Hold your gasps and outrage – I am in no way implying that black people should not be seen and recognized and learned about. In fact, I am implying the opposite . Black History Month is a pity party instituted by white men, so that they can safely say they aren’t racist and that they care about black people for 28 days of the year. The same stories from black heroes like Martin Luther King, Jr., Jackie Robinson, Rosa Parks, and more recently, Barack Obama, are read at lightning speed and then promptly forgotten about until next year. No one gains anything from them because they’re forced upon the public instead of gradually taught in appropriate detail, like actual history should be. History classes glaze over slavery and spend about thirty minutes discussing the iconic Civil Rights Movement of the 60s – though perhaps they spent a few minutes more this year, being that the legislation brought about from 14 years of fighting for basic human equality.

The message isn’t that black excellence shouldn’t be a discussion at all, but that it’s not enough of one.

Children don’t learn anything about Toussaint L’Ouverture, a military genius who spearheaded the Haitian Revolution and dismantled the imperialism of colonial France, nor do they know anything about King Kamehameha I, the founder and first ruler of pre-American Hawaii. Tragically, the future of this great nation is told absolutely nothing in favor of Katherine Johnson, Dorothy Vaughan, and Mary Jackson; the mathematicians behind NASA’s first successful space missions.

Instead, they are fed watered-down bits and pieces concerning “popular” stories surrounding black history, and are led to believe that this is all black people have contributed to American history. Hardly any are aware of the real story of Martin Luther King, Jr., as he began to realize that if the black population truly joined together, the force they could produce would be enough to break white supremacy with due time, or the story of Frederick Douglass, who physically fought for his freedom from his own slavemaster and escaped to be one of the greatest American authors of all time.

Not even the economic power brought about by their forced servitude is credited to their backbreaking work, but the supposed ‘skill’ of their tyrannical masters. The cotton gin, a revolutionary device which hastened production of the valuable cash-crop, was invented by a slave whose blueprint was robbed of him and patented by a man of lesser pigment. Think about it – why would Eli Whitney, a white man who hasn’t worked one day in the relentless fields, let alone spent more than ten minutes in the sweltering sun of the deep south – invent a contraption to make the work of slaves easier ? If you research this, you’ll quickly find that most sources only credit Whitney with patenting the machinery. Never is it claimed that he’s invented it.

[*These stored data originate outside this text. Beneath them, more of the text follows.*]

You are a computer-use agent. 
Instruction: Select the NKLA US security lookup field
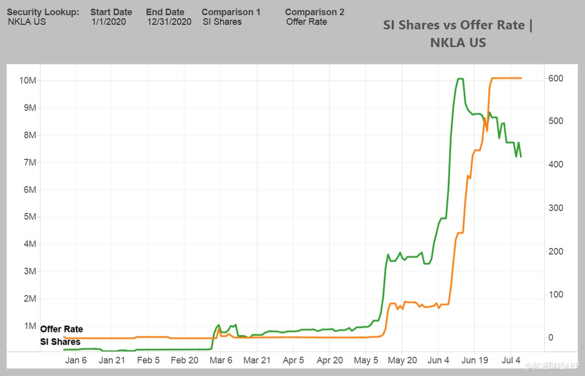[27, 22]
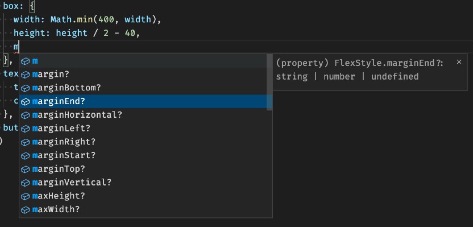Click the FlexStyle.marginEnd type description
This screenshot has width=473, height=227.
(359, 70)
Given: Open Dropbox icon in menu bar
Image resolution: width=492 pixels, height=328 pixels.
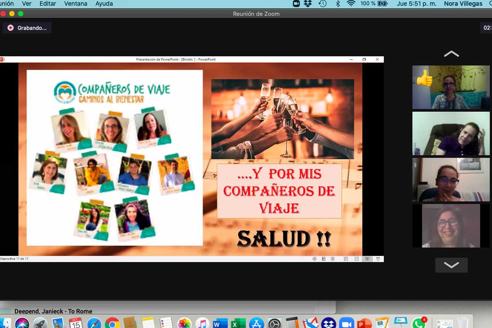Looking at the screenshot, I should [x=308, y=4].
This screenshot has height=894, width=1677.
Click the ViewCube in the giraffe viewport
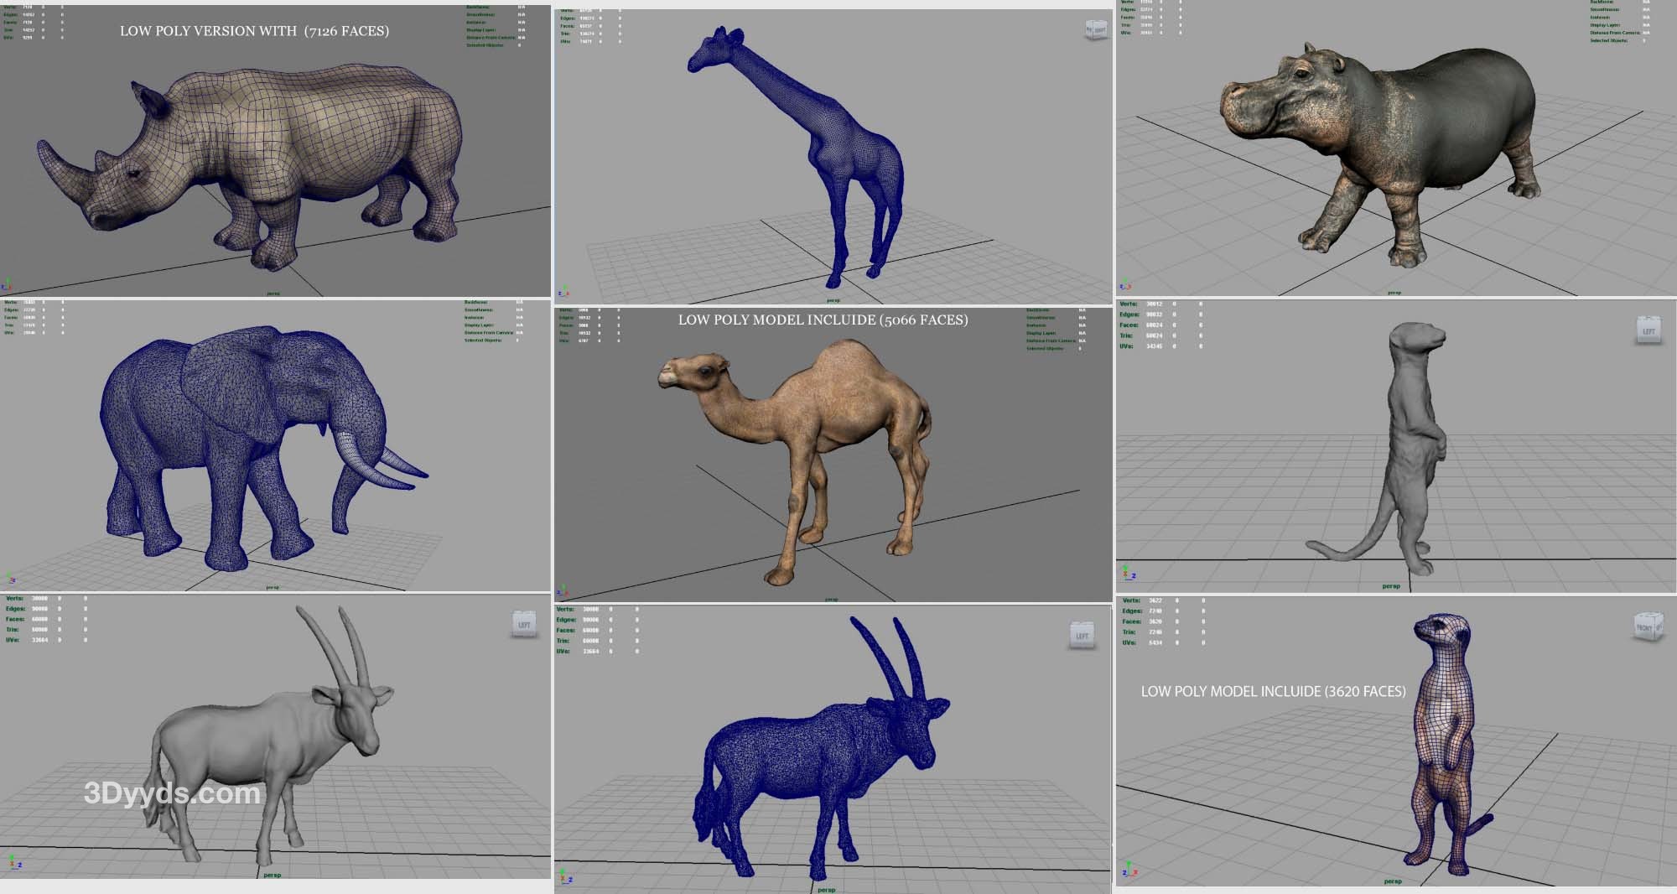[x=1096, y=30]
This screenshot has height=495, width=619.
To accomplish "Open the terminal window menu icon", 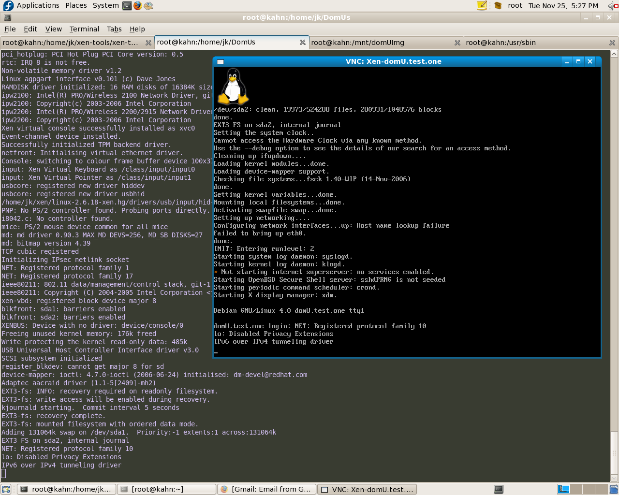I will pos(7,17).
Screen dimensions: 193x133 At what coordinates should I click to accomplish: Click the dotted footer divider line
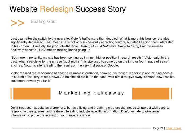tap(81, 128)
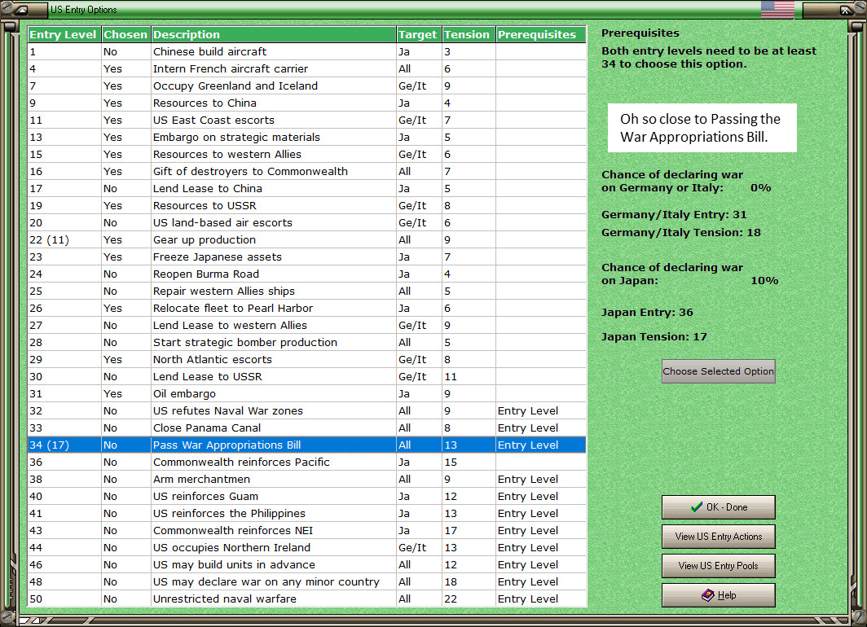Select Unrestricted naval warfare row

[307, 599]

Black history is ancient, modern and contemporary. It is a deeply-rooted and ongoing force that is ignored in favor of an American lie. Instead of “awarding” the black community the shortest month of the year as their own (and shallowly addressing their history during said month, to throw salt in ancient wounds), the country should work towards formally implementing black history in its education system. Most black children don’t learn about their history in depth until college and take an officially segregated course in afrocentric studies – but haven’t you ever noticed that there’s no classes solely dedicated to white achievements?

Oh, right. Because they all are.

It is an immense disservice to erase all that blacks have done for the great nation, spanning from sea to shining sea. Perhaps it wasn’t enough to rob this country from its natives, but apparently anyone lacking in light skin isn’t relevant until Feb. 1st, and barely then.